阿波踊りに関係する写真で作られたモザイクアート=徳島市の阿波おどり会館

モザイクアートに近づくと、1枚1枚阿波踊りの写真が使われている

 徳島市の阿波おどり会館が、阿波踊りに関係する写真を募集して作ったモザイクアートの大型パネルを完成させ、11日に会館に設置した。12日から公開する。コロナ禍で全国の阿波踊りが中止になる中、過去に開かれたイベントの様子や連の練習風景、踊り子の笑顔といった写真を組み合わせ、徳島の夏本来の魅力を感じてもらう。

 パネルは縦約1・8メートル、横約2・5メートルの大きさで、県内や関東、関西、台湾、米国など各地から寄せられた9975枚の写真が埋め込まれている。
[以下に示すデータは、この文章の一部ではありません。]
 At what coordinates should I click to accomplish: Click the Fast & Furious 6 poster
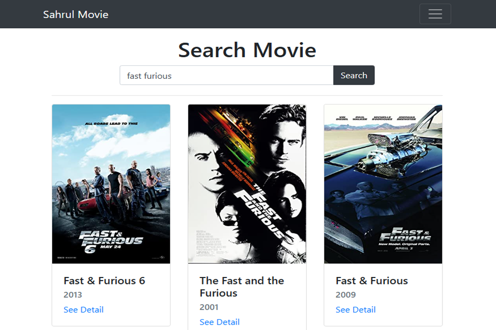pyautogui.click(x=111, y=183)
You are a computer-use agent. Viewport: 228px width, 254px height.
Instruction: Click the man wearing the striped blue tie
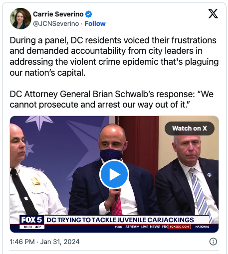coord(189,178)
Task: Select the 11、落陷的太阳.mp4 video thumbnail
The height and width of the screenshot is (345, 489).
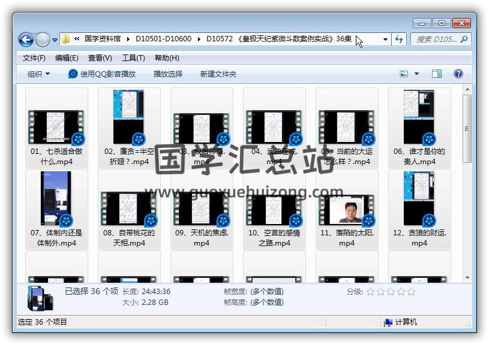Action: click(x=347, y=210)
モチーフは江戸時代の踊りを描いた「阿波盆踊図屏風(びょうぶ)」(吉成葭亭(かてい)筆、西野金陵・西野武明氏蔵)。屏風は左右一対のため、同じ写真を使って2種類の絵柄を表現した。同じ大きさの専属連の写真パネルも作成した。

 展示に合わせ、パネルにした三つのデザインと徳島市内の風景写真をそれぞれポストカードにした4枚組セット(税込み500円)を会館やインターネットショップで販売。利益は阿波踊りの振興に充てられる。

 モザイクアートは阿波おどり会館のホームページからも閲覧可能。寄せられた1枚1枚の写真を拡大して見ることができる。